**Lo que se pide:**
Reproduzca todos los registros sustituyendo "webpages" por "pages", sin alterar nada más.

**Datos de palabras y de posición de ítems:**
---------------

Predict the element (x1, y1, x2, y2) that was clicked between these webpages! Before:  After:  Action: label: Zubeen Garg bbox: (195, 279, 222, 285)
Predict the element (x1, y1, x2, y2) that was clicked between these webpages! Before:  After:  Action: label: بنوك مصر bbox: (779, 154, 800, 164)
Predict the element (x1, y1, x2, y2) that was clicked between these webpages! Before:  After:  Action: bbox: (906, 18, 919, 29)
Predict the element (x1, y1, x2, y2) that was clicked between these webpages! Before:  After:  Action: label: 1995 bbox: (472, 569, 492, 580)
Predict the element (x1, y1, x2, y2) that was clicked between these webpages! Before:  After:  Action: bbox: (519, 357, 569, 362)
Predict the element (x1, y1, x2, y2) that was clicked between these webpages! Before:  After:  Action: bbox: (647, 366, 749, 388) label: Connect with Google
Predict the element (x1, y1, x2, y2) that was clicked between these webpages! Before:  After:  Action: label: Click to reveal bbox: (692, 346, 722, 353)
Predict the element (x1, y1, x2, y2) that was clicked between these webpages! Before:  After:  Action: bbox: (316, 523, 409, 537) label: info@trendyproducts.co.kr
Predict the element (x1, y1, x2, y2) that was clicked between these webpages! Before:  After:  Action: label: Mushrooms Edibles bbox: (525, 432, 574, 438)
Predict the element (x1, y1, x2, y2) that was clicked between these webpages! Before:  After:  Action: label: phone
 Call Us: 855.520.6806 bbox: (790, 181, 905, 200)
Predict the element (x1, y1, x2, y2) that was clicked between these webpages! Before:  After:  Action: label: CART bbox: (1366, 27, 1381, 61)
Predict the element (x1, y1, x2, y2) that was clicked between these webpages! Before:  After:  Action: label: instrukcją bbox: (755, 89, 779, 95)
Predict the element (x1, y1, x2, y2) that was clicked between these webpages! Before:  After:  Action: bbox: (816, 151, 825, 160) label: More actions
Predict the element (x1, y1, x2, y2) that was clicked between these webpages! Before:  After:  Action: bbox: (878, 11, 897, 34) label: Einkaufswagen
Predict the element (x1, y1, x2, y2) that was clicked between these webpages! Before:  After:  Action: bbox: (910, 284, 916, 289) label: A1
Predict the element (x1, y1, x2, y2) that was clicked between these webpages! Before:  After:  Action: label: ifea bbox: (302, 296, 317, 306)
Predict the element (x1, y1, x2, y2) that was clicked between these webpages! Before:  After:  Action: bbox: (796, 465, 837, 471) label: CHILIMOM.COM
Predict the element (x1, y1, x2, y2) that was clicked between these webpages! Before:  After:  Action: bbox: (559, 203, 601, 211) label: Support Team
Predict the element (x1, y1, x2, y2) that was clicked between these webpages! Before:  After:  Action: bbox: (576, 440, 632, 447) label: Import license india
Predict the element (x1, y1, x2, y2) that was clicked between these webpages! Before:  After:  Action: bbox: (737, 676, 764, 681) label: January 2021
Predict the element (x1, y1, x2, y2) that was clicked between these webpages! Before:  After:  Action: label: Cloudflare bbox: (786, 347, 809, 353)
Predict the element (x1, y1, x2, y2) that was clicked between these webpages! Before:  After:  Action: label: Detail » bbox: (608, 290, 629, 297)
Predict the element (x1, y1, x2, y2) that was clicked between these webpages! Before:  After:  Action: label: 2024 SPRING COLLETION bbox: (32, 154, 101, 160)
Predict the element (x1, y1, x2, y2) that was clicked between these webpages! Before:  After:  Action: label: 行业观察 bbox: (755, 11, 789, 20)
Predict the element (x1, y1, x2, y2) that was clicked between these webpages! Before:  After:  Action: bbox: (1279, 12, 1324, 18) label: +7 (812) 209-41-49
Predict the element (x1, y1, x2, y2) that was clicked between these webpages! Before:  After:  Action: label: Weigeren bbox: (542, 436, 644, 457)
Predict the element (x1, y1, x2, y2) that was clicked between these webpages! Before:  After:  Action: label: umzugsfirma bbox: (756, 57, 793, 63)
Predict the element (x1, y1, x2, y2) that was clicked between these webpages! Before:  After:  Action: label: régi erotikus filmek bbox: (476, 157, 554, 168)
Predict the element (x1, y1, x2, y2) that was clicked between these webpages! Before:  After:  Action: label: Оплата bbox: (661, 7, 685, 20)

---------------

**Respuesta:**
Predict the element (x1, y1, x2, y2) that was clicked between these pages! Before:  After:  Action: label: Zubeen Garg bbox: (195, 279, 222, 285)
Predict the element (x1, y1, x2, y2) that was clicked between these pages! Before:  After:  Action: label: بنوك مصر bbox: (779, 154, 800, 164)
Predict the element (x1, y1, x2, y2) that was clicked between these pages! Before:  After:  Action: bbox: (906, 18, 919, 29)
Predict the element (x1, y1, x2, y2) that was clicked between these pages! Before:  After:  Action: label: 1995 bbox: (472, 569, 492, 580)
Predict the element (x1, y1, x2, y2) that was clicked between these pages! Before:  After:  Action: bbox: (519, 357, 569, 362)
Predict the element (x1, y1, x2, y2) that was clicked between these pages! Before:  After:  Action: bbox: (647, 366, 749, 388) label: Connect with Google
Predict the element (x1, y1, x2, y2) that was clicked between these pages! Before:  After:  Action: label: Click to reveal bbox: (692, 346, 722, 353)
Predict the element (x1, y1, x2, y2) that was clicked between these pages! Before:  After:  Action: bbox: (316, 523, 409, 537) label: info@trendyproducts.co.kr
Predict the element (x1, y1, x2, y2) that was clicked between these pages! Before:  After:  Action: label: Mushrooms Edibles bbox: (525, 432, 574, 438)
Predict the element (x1, y1, x2, y2) that was clicked between these pages! Before:  After:  Action: label: phone
 Call Us: 855.520.6806 bbox: (790, 181, 905, 200)
Predict the element (x1, y1, x2, y2) that was clicked between these pages! Before:  After:  Action: label: CART bbox: (1366, 27, 1381, 61)
Predict the element (x1, y1, x2, y2) that was clicked between these pages! Before:  After:  Action: label: instrukcją bbox: (755, 89, 779, 95)
Predict the element (x1, y1, x2, y2) that was clicked between these pages! Before:  After:  Action: bbox: (816, 151, 825, 160) label: More actions
Predict the element (x1, y1, x2, y2) that was clicked between these pages! Before:  After:  Action: bbox: (878, 11, 897, 34) label: Einkaufswagen
Predict the element (x1, y1, x2, y2) that was clicked between these pages! Before:  After:  Action: bbox: (910, 284, 916, 289) label: A1
Predict the element (x1, y1, x2, y2) that was clicked between these pages! Before:  After:  Action: label: ifea bbox: (302, 296, 317, 306)
Predict the element (x1, y1, x2, y2) that was clicked between these pages! Before:  After:  Action: bbox: (796, 465, 837, 471) label: CHILIMOM.COM
Predict the element (x1, y1, x2, y2) that was clicked between these pages! Before:  After:  Action: bbox: (559, 203, 601, 211) label: Support Team
Predict the element (x1, y1, x2, y2) that was clicked between these pages! Before:  After:  Action: bbox: (576, 440, 632, 447) label: Import license india
Predict the element (x1, y1, x2, y2) that was clicked between these pages! Before:  After:  Action: bbox: (737, 676, 764, 681) label: January 2021
Predict the element (x1, y1, x2, y2) that was clicked between these pages! Before:  After:  Action: label: Cloudflare bbox: (786, 347, 809, 353)
Predict the element (x1, y1, x2, y2) that was clicked between these pages! Before:  After:  Action: label: Detail » bbox: (608, 290, 629, 297)
Predict the element (x1, y1, x2, y2) that was clicked between these pages! Before:  After:  Action: label: 2024 SPRING COLLETION bbox: (32, 154, 101, 160)
Predict the element (x1, y1, x2, y2) that was clicked between these pages! Before:  After:  Action: label: 行业观察 bbox: (755, 11, 789, 20)
Predict the element (x1, y1, x2, y2) that was clicked between these pages! Before:  After:  Action: bbox: (1279, 12, 1324, 18) label: +7 (812) 209-41-49
Predict the element (x1, y1, x2, y2) that was clicked between these pages! Before:  After:  Action: label: Weigeren bbox: (542, 436, 644, 457)
Predict the element (x1, y1, x2, y2) that was clicked between these pages! Before:  After:  Action: label: umzugsfirma bbox: (756, 57, 793, 63)
Predict the element (x1, y1, x2, y2) that was clicked between these pages! Before:  After:  Action: label: régi erotikus filmek bbox: (476, 157, 554, 168)
Predict the element (x1, y1, x2, y2) that was clicked between these pages! Before:  After:  Action: label: Оплата bbox: (661, 7, 685, 20)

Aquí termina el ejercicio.